Qual è la cosa che ha colpito di più te?
«Il mondo che Bergoglio ha costruito nella Casa Santa Marta, in questa sorta di Vaticano 2 (non so se si può definire così). Lì c’è stata veramente la sua rivoluzione. Al’inizio è stato uno choc, c’era un via vai di gente, con i vescovi che arrivano e si imbattevano nel Papa che era lì come uno qualsiasi di loro. Una sera alle nove l’allora vescovo di Cosenza si presentò stanchissimo alla reception trascinandosi appresso il trolley. Il Papa stava uscendo dalla mensa, lo vede e gli fa: “Da dove viene”?. “Cosenza”, rispose l’arcivescovo. “Ah, la Calabria, allora ha fatto un lungo viaggio”, commentò Bergoglio.

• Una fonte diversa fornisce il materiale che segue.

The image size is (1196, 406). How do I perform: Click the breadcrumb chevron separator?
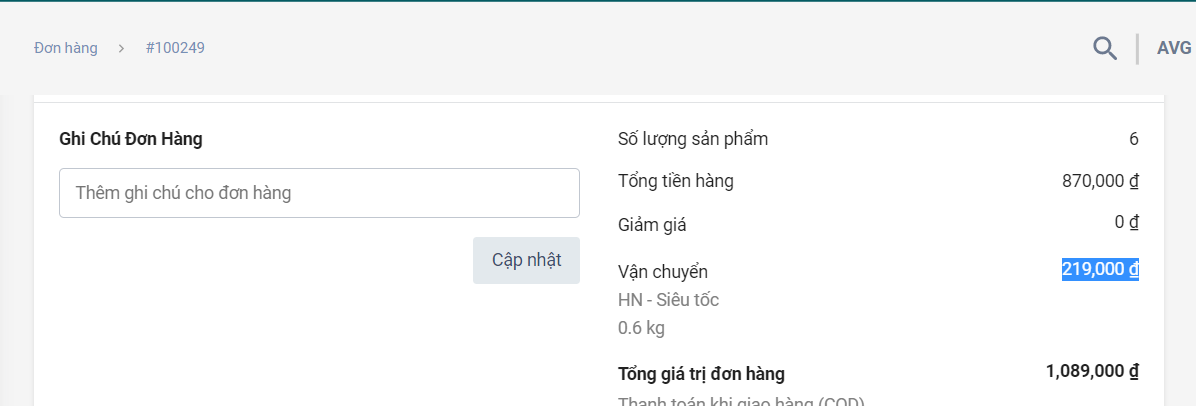coord(121,48)
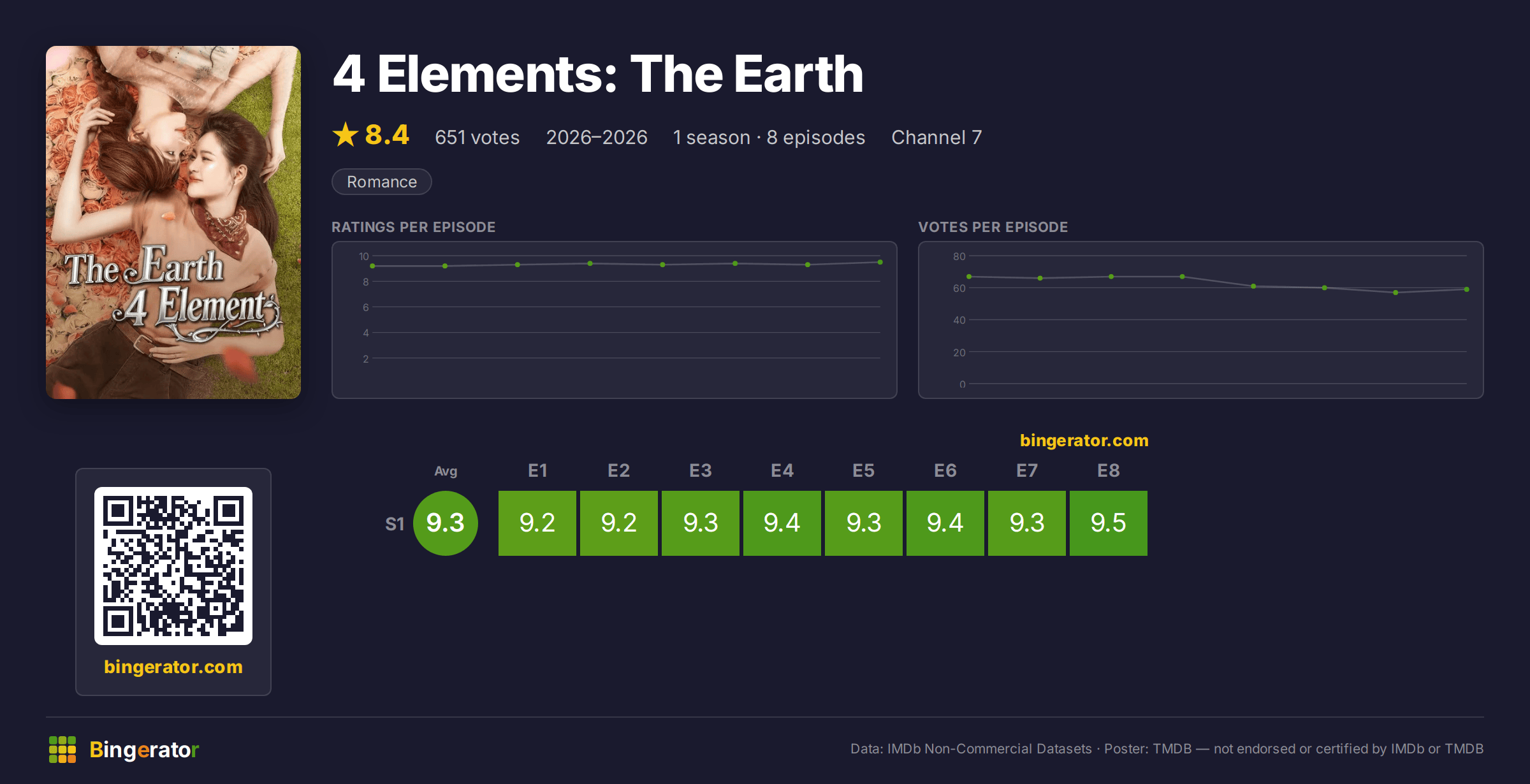Select the Romance genre tag
Viewport: 1530px width, 784px height.
[382, 182]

E indicandogli la sala da pranzo proseguì: «Non si accontenti del sorriso del Papa: entri a cenare prima che chiudano le cucine». La mattina dopo il vescovo trovò alla reception un biglietto con scritto: “Urgente”. Dentro c’era l’invito del Papa a cena “questa sera alle 20 nella sala da pranzo di Santa Marta». Papa Bergoglio è così, imprevedibile. Una volta ho cercato di sapere se è vero che esce anche di notte, ma la risposta del suo elemosiniere è stata: “Che senso ha chiedersi se il Papa va a incontrare i senzatetto nelle strade di Roma, quando ai clochard ha aperto il Vaticano?”. In effetti è così: spesso il Papa fa colazione con alcuni poveri, i primi che si incontrano intorno a piazza San Pietro e i compleanni li festeggia pagando pizzate a due o tremila persone. Per lui il cibo è un momento di incontro, di condivisione, proprio come accadeva nei racconti del Vangelo».

 

 

Neanche tu avresti mai immaginato tanta ricchezza di spunti.
«Mentre appuntavo le cose mi chiedevo: dove mi sta conducendo questo lavoro? Ed è questa la cosa che più ha affascinato le persone che lavoravano con me, compresi gli illustratori coi quali abbiamo anche ricostruito le ricette».

Che cosa ne hai concluso?
«Che in questa era di masterchef, in cui il cibo gode di un’attenzione perfino eccessiva (accendi la televisione e trovi sempre qualcuno ai fornelli), in questi anni in cui il cibo è mitizzato, il mangiare, di fatto, è stato desacralizzato. E paradossalmente sono aumentati i disturbi legati all’alimentazione. Lo si vede soprattutto nei bambini e nei ragazzi, il cui rapporto con il cibo è spesso problematico. Ebbene, il Papa rende di nuovo sacro il cibo. Lo considera una benedizione di Dio. Come i miei nonni che se cadeva una briciola da tavola mi invitavano a raccoglierla e baciarla in segno di rispetto. Mi insegnavano a non scherzare mai col cibo. Oggi siamo capaci di preparare piatti sempre più complicati ed elaborati, ma si è persa l’essenza del mangiare e del bere».

Nel libro ci sono anche le citazioni del Papa su questi argomenti?
«L’ultimo capitolo è una ricostruzione delle frasi sul cibo utilizzate nelle sue omelie e nei suoi interventi. Con affermazioni anche divertenti, come quando parla dei cristiani malinconici che sembrano cetriolini sottaceto».